Didn't take long at all. I was able to knock them out over a couple long afternoons. Fun and easy build. There is a substantial difference using Paul's Sprite filter. Without it, mids and highs were too forward for me. Considering his was designed for a larger baffle, I am trying to figure out what values would be good to try out for this design.
Yea....I'm no good at even understanding crossovers, let alone their design. I'd like to know what the values would be for the 4ohm drivers. Keep us posted!
I make a pair of this design with ns3 driver and WWOW its unbelivable
the sound is realy good the bass is incredible for a 3 incher
tank for sharing this design. easy to built ,dirt cheap,excelent sound
down side now all my body whant a pair of those speaker loll
marc
the sound is realy good the bass is incredible for a 3 incher
tank for sharing this design. easy to built ,dirt cheap,excelent sound
down side now all my body whant a pair of those speaker loll
marc
I for the life of me cannot determine the mounting depth of the backwall for the speaker chamber...

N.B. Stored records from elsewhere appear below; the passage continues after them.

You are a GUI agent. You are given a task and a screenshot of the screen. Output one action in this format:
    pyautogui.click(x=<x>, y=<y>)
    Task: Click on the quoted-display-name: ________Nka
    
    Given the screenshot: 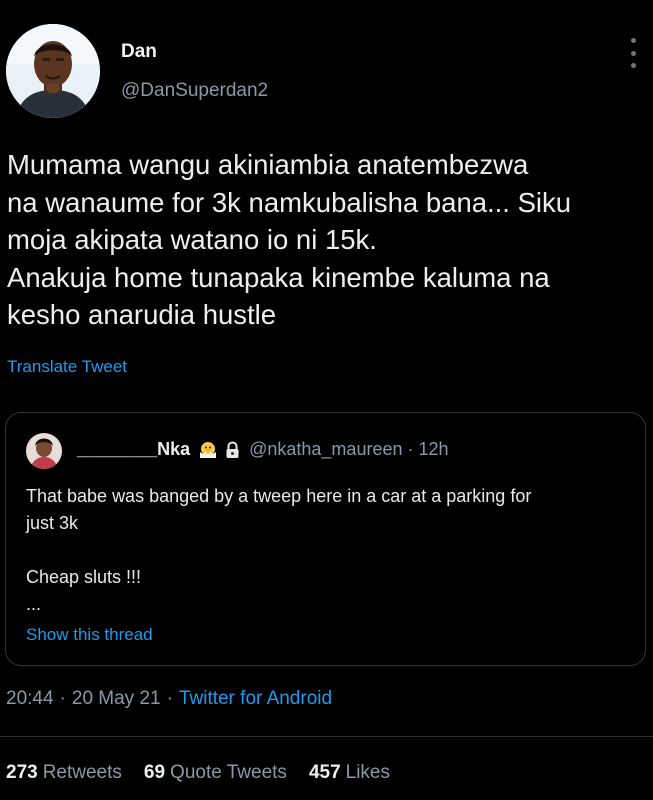 What is the action you would take?
    pyautogui.click(x=134, y=450)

The t-line is dictated by the butt joints. What is the depth, from the front wall, of the speaker chamber?
The t-line is dictated by the butt joints. What is the depth, from the front wall, of the speaker chamber?
Download the Sketchup file
Check post #42, download the sketchup file. That should help you more than any description I can give you.
Check post #42, download the sketchup file. That should help you more than any description I can give you.